▶ **WHAT THE TASK ASKS**
Write the listing out again, exactly as it reads below.

▶ **EXERCISE INPUT**
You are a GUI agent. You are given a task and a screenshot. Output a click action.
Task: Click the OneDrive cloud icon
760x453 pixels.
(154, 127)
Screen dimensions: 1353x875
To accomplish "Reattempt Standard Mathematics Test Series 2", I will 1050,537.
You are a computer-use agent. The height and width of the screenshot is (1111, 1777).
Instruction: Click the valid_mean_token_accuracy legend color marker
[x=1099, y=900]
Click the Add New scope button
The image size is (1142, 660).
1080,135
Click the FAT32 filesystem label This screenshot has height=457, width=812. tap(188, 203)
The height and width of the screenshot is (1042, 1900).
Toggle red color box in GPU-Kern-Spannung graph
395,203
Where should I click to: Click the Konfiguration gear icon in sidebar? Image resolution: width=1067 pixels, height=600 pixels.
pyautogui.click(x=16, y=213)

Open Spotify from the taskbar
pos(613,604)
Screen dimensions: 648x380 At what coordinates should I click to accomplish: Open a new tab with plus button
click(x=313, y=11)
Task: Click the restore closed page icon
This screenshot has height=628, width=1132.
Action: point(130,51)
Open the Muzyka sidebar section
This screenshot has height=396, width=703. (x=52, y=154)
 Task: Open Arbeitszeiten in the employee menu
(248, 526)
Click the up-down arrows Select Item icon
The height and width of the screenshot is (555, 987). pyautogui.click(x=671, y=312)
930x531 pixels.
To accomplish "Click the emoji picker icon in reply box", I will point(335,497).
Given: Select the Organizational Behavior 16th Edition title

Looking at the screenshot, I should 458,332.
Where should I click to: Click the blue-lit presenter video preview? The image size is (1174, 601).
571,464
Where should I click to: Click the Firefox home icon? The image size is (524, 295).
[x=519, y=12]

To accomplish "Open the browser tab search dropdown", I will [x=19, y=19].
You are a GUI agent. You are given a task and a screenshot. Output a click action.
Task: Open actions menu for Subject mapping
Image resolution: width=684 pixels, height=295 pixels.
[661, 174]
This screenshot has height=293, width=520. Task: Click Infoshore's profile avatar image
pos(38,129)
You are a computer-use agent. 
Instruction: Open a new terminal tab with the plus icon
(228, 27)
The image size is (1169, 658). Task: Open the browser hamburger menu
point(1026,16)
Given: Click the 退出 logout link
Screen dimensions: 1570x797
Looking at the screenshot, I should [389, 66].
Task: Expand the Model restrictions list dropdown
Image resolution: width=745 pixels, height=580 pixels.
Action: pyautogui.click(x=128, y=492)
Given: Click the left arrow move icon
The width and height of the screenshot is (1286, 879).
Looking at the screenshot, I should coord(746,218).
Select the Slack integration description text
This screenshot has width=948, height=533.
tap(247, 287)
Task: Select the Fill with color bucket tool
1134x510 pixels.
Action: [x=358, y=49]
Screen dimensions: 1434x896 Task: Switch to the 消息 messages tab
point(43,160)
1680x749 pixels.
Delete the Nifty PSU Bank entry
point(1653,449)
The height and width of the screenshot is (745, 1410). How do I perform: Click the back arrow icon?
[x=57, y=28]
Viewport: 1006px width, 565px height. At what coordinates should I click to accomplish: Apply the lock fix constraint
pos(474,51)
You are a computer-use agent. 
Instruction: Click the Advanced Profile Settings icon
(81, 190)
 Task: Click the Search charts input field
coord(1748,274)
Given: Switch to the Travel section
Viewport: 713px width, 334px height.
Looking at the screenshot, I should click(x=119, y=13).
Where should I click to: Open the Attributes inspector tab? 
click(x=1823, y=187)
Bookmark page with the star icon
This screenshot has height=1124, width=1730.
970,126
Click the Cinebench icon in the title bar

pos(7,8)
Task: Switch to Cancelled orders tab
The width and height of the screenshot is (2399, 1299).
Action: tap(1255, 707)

▶ **TASK OUTPUT**
You are a GUI agent. You are given a task and a screenshot. Output a click action.
Task: Click the OneDrive cloud icon
760x453 pixels.
(154, 127)
Screen dimensions: 1353x875
To accomplish "Reattempt Standard Mathematics Test Series 2", I will 1050,537.
You are a computer-use agent. The height and width of the screenshot is (1111, 1777).
Instruction: Click the valid_mean_token_accuracy legend color marker
[x=1099, y=900]
Click the Add New scope button
The image size is (1142, 660).
1080,135
Click the FAT32 filesystem label This screenshot has height=457, width=812. tap(188, 203)
The height and width of the screenshot is (1042, 1900).
Toggle red color box in GPU-Kern-Spannung graph
395,203
Where should I click to: Click the Konfiguration gear icon in sidebar? Image resolution: width=1067 pixels, height=600 pixels.
pyautogui.click(x=16, y=213)

Open Spotify from the taskbar
pos(613,604)
Screen dimensions: 648x380 At what coordinates should I click to accomplish: Open a new tab with plus button
click(x=313, y=11)
Task: Click the restore closed page icon
This screenshot has height=628, width=1132.
Action: point(130,51)
Open the Muzyka sidebar section
This screenshot has height=396, width=703. (x=52, y=154)
 Task: Open Arbeitszeiten in the employee menu
(248, 526)
Click the up-down arrows Select Item icon
The height and width of the screenshot is (555, 987). pyautogui.click(x=671, y=312)
930x531 pixels.
To accomplish "Click the emoji picker icon in reply box", I will point(335,497).
Given: Select the Organizational Behavior 16th Edition title

Looking at the screenshot, I should 458,332.
Where should I click to: Click the blue-lit presenter video preview? The image size is (1174, 601).
571,464
Where should I click to: Click the Firefox home icon? The image size is (524, 295).
[x=519, y=12]

To accomplish "Open the browser tab search dropdown", I will [x=19, y=19].
You are a GUI agent. You are given a task and a screenshot. Output a click action.
Task: Open actions menu for Subject mapping
Image resolution: width=684 pixels, height=295 pixels.
[661, 174]
This screenshot has height=293, width=520. Task: Click Infoshore's profile avatar image
pos(38,129)
You are a computer-use agent. 
Instruction: Open a new terminal tab with the plus icon
(228, 27)
The image size is (1169, 658). Task: Open the browser hamburger menu
point(1026,16)
Given: Click the 退出 logout link
Screen dimensions: 1570x797
Looking at the screenshot, I should [389, 66].
Task: Expand the Model restrictions list dropdown
Image resolution: width=745 pixels, height=580 pixels.
Action: pyautogui.click(x=128, y=492)
Given: Click the left arrow move icon
The width and height of the screenshot is (1286, 879).
Looking at the screenshot, I should coord(746,218).
Select the Slack integration description text
This screenshot has width=948, height=533.
tap(247, 287)
Task: Select the Fill with color bucket tool
1134x510 pixels.
Action: [x=358, y=49]
Screen dimensions: 1434x896 Task: Switch to the 消息 messages tab
point(43,160)
1680x749 pixels.
Delete the Nifty PSU Bank entry
point(1653,449)
The height and width of the screenshot is (745, 1410). How do I perform: Click the back arrow icon?
[x=57, y=28]
Viewport: 1006px width, 565px height. At what coordinates should I click to accomplish: Apply the lock fix constraint
pos(474,51)
You are a computer-use agent. 
Instruction: Click the Advanced Profile Settings icon
(81, 190)
 Task: Click the Search charts input field
coord(1748,274)
Given: Switch to the Travel section
Viewport: 713px width, 334px height.
Looking at the screenshot, I should click(x=119, y=13).
Where should I click to: Open the Attributes inspector tab? 
click(x=1823, y=187)
Bookmark page with the star icon
This screenshot has height=1124, width=1730.
970,126
Click the Cinebench icon in the title bar

pos(7,8)
Task: Switch to Cancelled orders tab
The width and height of the screenshot is (2399, 1299).
Action: tap(1255, 707)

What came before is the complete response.